Kidney transplantation in diabetic patients with chronic kidney disease
DOI:
https://doi.org/10.53855/bjt.v13i3.240Keywords:
Diabetes Mellitus, Renal Insufficience, TransplantationAbstract
Diabetes mellitus is one of the major causes for chronic kidney disease in Brazil and worldwide. Chronic kidney disease stage V patients require renal replacement therapy: dialysis or kidney transplant. Although the majority of patients are on dialysis, this modality of treatment is associated to the lowest patient survival. Transplantation options for these patients include kidney transplantation with living donor, deceased donor or simultaneous kidney-pancreas transplantation.

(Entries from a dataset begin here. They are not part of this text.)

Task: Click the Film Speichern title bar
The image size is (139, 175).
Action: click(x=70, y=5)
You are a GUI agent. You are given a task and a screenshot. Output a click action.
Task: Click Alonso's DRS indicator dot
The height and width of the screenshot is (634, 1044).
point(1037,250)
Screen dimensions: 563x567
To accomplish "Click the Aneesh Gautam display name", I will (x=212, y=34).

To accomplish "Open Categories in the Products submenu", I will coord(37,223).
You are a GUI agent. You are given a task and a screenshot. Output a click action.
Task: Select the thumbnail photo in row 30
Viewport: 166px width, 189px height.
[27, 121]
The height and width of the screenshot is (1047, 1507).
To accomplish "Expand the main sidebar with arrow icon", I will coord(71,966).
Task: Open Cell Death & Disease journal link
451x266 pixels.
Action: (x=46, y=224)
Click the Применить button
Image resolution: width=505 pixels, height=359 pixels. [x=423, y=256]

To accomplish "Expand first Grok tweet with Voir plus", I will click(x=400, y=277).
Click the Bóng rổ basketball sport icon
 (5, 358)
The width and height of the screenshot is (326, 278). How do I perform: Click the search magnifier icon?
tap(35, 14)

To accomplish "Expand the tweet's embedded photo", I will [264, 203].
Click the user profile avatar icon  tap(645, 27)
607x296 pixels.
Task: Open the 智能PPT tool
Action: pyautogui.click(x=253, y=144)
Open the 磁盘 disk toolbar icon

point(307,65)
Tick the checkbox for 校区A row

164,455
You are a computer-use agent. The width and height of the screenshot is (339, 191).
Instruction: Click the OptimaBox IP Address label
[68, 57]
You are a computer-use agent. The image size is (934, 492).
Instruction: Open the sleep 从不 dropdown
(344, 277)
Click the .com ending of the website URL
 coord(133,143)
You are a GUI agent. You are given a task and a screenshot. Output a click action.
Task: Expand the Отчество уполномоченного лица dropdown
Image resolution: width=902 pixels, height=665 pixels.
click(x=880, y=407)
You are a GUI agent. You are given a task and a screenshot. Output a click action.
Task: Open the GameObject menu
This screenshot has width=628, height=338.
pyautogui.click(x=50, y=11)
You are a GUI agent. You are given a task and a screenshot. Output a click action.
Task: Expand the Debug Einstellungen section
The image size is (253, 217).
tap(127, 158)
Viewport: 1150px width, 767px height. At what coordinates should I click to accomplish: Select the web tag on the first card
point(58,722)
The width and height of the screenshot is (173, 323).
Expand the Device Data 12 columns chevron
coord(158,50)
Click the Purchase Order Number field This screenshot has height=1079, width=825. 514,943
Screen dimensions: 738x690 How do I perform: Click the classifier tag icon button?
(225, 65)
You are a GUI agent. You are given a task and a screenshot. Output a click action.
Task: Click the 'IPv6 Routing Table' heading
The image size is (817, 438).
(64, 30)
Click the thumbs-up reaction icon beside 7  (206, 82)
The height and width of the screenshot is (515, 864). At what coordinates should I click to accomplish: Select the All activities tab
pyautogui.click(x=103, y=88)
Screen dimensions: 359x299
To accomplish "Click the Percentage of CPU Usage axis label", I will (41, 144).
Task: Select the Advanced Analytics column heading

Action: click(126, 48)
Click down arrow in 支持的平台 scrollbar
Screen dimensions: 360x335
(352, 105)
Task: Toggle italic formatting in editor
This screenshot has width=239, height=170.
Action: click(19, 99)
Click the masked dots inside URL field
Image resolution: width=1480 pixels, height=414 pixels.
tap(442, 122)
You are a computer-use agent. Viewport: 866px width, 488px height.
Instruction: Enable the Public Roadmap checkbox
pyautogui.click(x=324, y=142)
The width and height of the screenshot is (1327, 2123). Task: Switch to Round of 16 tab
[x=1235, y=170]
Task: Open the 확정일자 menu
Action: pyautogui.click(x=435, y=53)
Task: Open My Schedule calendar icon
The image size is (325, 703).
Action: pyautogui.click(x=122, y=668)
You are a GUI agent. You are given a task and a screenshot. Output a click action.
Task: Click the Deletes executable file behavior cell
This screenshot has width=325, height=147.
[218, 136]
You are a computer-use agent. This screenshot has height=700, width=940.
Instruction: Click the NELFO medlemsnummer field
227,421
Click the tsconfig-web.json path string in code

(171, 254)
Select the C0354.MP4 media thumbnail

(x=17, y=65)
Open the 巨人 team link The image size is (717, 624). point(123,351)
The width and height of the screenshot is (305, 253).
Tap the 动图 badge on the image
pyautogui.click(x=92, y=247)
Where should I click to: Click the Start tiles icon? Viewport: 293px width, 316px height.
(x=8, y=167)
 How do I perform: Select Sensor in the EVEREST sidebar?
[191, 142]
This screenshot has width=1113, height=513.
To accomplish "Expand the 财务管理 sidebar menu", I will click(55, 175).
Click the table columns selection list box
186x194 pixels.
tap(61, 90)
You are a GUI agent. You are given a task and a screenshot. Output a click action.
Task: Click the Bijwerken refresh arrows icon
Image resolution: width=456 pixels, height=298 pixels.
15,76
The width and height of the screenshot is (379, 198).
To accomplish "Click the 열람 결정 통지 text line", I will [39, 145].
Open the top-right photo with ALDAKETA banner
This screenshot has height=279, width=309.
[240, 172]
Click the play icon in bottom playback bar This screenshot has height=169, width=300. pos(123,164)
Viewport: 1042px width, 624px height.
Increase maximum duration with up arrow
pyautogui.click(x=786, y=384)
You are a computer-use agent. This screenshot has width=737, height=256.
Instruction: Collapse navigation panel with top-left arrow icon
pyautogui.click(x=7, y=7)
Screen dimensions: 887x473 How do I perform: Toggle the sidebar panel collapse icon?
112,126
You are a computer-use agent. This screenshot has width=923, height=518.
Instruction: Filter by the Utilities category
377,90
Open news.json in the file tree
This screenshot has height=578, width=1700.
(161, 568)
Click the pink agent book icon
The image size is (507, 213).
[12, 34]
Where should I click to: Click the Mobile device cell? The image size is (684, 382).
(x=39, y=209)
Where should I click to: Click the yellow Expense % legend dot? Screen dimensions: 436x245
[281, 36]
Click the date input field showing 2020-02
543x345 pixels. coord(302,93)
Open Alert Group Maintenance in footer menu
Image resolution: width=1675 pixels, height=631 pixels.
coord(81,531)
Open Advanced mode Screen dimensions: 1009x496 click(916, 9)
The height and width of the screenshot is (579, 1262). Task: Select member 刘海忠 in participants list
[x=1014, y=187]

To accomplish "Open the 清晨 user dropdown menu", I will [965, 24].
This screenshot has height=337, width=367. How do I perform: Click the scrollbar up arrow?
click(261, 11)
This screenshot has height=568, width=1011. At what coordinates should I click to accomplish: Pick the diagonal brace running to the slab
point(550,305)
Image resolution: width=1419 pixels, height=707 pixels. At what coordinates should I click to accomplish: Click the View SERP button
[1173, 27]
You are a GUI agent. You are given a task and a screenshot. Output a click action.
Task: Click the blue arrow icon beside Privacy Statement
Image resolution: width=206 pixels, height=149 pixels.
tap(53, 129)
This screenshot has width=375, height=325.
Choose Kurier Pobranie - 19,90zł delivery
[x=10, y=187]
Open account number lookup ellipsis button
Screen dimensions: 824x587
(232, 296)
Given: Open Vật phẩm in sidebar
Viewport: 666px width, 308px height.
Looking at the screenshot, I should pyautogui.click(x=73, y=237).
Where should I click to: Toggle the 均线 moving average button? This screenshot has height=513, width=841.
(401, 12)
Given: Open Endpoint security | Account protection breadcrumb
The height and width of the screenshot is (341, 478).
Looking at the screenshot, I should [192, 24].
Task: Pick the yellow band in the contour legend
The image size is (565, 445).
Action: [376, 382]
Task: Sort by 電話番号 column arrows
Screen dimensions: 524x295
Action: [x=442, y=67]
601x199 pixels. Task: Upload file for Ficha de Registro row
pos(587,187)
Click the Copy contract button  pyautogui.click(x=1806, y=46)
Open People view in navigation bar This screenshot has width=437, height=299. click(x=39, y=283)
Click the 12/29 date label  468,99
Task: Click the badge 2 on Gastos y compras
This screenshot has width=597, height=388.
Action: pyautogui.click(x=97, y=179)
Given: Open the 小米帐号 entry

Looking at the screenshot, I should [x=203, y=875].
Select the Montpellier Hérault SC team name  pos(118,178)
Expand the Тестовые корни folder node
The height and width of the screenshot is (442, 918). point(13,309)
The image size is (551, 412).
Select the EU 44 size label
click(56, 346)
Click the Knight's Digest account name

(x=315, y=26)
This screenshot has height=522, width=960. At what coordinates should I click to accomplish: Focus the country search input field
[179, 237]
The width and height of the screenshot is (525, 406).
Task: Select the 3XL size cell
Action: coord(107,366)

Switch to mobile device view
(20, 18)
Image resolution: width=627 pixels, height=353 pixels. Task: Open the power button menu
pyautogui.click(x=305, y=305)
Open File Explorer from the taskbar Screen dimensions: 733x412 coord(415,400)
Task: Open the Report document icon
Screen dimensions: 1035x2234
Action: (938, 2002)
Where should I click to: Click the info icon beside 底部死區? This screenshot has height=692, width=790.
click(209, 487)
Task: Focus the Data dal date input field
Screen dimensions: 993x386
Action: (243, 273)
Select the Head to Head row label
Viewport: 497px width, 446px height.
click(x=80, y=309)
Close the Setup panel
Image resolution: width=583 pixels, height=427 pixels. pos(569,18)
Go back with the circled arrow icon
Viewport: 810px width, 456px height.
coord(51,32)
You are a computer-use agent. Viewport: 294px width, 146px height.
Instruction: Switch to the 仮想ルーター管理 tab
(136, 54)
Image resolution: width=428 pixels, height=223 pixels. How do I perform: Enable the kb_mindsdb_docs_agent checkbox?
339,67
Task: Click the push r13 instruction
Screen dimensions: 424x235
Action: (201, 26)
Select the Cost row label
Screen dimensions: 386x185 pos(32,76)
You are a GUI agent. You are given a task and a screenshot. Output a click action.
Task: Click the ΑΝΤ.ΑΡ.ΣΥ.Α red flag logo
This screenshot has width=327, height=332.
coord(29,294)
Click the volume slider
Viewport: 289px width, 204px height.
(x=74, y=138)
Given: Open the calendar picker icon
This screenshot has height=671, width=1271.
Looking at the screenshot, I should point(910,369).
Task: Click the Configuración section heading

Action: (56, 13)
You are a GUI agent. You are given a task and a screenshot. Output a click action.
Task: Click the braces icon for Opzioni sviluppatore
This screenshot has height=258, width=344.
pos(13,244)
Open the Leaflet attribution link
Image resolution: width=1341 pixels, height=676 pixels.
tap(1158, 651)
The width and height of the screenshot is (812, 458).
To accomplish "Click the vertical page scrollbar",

The aim of this study was to make a review on specific aspects of kidney transplantation in diabetic patients, to assess the impact of kidney transplantation on chronic complications of diabetes, and finally to show which would be the best transplantation modality for those patients. Concerning pre-transplant aspects, due to the high cardiovascular risk in those patients, the assessment of the coronary artery disease and peripheral arterial disease should be carried out in more details in the diabetic patient. Moreover, the study of miccional dysfunction is indicated due to the high prevalence of neurogenic bladder in those patients. As to chronic complications of diabetes, kidney transplantation can induce a stabilization of retinal lesions in most patients, improvement in the quality of life, improvement of the episodes of postural hypotension and gastrointestinal symptoms. With regard to transplant modalities available for diabetic patients, the best results for the patient and graft survival were attained by isolated kidney transplantation from living donor or simultaneous kidney-pancreas transplantation. The modality of kidney transplantation with deceased donor was associated to the worse survival rate both for patient and graft.